Personal information
- Nationality: Serbian
- Position: Power forward
- Number: 9, 10, 13

Career history
- 1971–1974: Crvena zvezda
- 1974–1975: Mladost Zemun

= Zoran Latifić =

Serbian basketball player

Zoran Latifić (Зоран Латифић) is a Serbian former professional basketball player.

== Playing career ==
Latifić played for a Belgrade-based team Crvena zvezda of the Yugoslav First League from 1971 to 1974. His teammates were Zoran Slavnić, Dragan Kapičić, Ljubodrag Simonović, Dragiša Vučinić, and Goran Rakočević among others. With them, he won a FIBA European Cup Winners' Cup in 1974, a National Championship in 1972, and a National Cup in 1975.

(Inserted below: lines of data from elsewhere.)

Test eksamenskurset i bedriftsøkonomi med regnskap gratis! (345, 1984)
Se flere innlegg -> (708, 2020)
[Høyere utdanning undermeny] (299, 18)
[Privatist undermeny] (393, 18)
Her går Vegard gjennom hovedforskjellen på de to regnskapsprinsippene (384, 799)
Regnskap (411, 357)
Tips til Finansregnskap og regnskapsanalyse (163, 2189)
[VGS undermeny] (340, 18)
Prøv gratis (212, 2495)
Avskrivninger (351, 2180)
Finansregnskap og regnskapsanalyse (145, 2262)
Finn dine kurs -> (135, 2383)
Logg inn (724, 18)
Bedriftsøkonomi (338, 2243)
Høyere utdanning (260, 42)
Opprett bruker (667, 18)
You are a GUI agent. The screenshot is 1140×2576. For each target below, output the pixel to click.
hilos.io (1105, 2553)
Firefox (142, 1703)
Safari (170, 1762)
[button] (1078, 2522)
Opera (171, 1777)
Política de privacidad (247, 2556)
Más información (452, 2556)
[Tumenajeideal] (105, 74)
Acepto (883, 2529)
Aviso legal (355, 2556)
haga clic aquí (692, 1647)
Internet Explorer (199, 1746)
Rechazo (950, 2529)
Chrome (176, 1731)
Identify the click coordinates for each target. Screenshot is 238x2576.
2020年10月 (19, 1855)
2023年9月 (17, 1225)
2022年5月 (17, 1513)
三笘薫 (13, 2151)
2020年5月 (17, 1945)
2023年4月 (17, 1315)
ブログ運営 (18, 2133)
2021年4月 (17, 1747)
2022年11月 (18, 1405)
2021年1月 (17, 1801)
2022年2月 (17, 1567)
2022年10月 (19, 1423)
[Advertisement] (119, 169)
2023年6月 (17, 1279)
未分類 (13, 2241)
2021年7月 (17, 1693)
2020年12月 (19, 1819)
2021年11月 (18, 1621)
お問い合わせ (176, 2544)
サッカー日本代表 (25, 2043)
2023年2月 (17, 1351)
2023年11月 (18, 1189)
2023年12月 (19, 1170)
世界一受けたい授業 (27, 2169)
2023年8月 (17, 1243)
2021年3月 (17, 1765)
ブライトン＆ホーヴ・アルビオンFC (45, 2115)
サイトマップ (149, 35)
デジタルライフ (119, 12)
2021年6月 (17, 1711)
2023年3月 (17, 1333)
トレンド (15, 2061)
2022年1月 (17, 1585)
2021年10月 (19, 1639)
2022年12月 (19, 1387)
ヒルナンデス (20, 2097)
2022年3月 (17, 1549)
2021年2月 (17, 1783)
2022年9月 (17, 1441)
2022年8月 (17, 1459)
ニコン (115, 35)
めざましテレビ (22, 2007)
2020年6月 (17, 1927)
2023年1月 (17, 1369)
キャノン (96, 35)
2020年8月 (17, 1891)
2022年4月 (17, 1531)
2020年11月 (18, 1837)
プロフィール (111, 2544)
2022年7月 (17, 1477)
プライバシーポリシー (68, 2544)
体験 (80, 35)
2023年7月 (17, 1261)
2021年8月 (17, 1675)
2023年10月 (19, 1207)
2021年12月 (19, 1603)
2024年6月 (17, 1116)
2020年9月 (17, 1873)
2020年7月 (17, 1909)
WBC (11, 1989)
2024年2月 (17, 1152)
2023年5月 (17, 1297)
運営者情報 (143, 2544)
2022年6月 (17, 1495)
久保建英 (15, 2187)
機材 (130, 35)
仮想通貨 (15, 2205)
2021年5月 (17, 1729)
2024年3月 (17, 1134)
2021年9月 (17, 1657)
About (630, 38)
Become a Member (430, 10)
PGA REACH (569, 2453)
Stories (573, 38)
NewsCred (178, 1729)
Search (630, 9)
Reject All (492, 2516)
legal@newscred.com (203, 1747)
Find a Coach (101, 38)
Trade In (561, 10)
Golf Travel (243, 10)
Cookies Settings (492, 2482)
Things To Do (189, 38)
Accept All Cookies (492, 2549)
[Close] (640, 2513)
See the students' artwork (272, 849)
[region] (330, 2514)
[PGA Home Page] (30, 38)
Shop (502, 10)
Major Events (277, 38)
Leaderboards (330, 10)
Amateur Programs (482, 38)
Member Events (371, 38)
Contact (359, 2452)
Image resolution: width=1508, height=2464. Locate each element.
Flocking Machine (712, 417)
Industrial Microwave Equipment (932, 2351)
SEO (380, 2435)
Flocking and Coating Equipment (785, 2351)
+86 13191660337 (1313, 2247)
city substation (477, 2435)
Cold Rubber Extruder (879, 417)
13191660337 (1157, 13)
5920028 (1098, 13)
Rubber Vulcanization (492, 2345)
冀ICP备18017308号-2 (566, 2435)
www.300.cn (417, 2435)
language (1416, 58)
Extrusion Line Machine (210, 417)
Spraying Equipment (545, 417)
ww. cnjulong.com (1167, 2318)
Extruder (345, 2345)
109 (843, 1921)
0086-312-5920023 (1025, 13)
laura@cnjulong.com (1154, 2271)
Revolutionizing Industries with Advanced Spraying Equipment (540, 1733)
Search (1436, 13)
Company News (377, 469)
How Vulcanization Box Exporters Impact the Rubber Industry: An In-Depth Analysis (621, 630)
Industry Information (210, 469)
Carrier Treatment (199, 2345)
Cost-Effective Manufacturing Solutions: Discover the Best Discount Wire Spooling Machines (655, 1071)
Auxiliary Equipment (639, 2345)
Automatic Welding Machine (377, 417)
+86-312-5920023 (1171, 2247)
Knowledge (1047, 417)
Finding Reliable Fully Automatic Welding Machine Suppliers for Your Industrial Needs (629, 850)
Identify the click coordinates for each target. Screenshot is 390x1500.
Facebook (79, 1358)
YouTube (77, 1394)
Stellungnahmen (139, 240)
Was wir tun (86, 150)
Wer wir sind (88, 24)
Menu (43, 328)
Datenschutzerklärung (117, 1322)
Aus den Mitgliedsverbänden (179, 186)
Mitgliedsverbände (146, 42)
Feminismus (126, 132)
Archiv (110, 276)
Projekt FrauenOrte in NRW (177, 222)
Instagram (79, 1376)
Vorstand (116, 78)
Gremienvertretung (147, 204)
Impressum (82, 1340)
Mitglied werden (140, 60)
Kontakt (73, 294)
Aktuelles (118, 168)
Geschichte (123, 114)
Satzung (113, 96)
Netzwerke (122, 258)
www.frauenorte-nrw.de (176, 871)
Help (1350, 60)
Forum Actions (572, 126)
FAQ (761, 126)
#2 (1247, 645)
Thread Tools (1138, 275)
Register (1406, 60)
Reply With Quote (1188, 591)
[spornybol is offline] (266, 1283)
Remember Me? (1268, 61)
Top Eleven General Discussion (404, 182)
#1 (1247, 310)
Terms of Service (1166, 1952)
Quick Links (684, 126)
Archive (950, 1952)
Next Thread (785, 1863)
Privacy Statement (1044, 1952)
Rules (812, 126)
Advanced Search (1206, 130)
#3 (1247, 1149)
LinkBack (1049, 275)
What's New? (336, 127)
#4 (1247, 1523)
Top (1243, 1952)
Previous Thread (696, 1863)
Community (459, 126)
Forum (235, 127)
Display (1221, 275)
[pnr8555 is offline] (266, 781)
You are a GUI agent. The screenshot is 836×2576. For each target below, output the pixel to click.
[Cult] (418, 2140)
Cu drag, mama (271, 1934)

During the 1974–75 season, Latifić played for Mladost Zemun.

==Career achievements ==
- FIBA European Cup Winners' Cup winner: 1 (with Crvena zvezda: 1973–74)
- Yugoslav League champion: 1 (with Crvena zvezda: 1971–72).
- Yugoslav Cup winner: 1 (with Crvena zvezda: 1974–75)

== Personal life ==
His brother Goran is a former basketball player for Partizan (1968–1977).

Latifić is a great-nephew of Gavrilo Princip, a member of Young Bosnia who assassinated Archduke Franz Ferdinand of Austria and the Archduke's wife in 1914.